Set task: Return the rows from the start of the records through the line that contains "Looking at the", inclusive, reproducing each line verbatim.
═════ Input rows ═════
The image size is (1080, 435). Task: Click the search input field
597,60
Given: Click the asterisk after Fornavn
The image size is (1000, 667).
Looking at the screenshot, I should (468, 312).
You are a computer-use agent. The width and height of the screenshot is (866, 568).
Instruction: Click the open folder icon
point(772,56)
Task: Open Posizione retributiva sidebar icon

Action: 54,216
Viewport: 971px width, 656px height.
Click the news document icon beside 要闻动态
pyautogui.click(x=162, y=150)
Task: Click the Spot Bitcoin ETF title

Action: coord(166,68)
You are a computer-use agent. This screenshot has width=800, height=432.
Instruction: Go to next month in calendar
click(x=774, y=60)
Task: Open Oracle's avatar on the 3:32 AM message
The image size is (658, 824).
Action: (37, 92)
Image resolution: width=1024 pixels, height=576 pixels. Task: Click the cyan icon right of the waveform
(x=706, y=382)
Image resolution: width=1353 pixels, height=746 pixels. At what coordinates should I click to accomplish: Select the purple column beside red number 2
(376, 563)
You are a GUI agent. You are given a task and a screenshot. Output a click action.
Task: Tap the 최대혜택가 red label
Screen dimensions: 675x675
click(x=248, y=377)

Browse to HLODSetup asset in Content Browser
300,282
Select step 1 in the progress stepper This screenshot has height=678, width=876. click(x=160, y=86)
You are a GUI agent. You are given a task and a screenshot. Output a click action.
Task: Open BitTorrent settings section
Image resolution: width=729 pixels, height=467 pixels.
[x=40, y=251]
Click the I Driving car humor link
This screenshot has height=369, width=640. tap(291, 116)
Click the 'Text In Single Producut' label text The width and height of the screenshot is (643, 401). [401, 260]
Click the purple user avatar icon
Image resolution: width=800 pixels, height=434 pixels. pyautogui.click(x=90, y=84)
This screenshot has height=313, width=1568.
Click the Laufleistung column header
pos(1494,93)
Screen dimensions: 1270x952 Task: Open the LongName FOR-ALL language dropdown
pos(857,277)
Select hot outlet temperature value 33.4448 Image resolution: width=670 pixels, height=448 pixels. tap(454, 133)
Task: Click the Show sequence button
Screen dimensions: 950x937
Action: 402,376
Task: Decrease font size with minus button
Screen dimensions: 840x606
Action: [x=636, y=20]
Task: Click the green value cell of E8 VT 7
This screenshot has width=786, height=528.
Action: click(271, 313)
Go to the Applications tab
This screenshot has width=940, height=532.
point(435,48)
═════
Reply to the task:
The image size is (1080, 435). Task: Click the search input field
597,60
Given: Click the asterisk after Fornavn
The image size is (1000, 667).
Looking at the screenshot, I should (468, 312).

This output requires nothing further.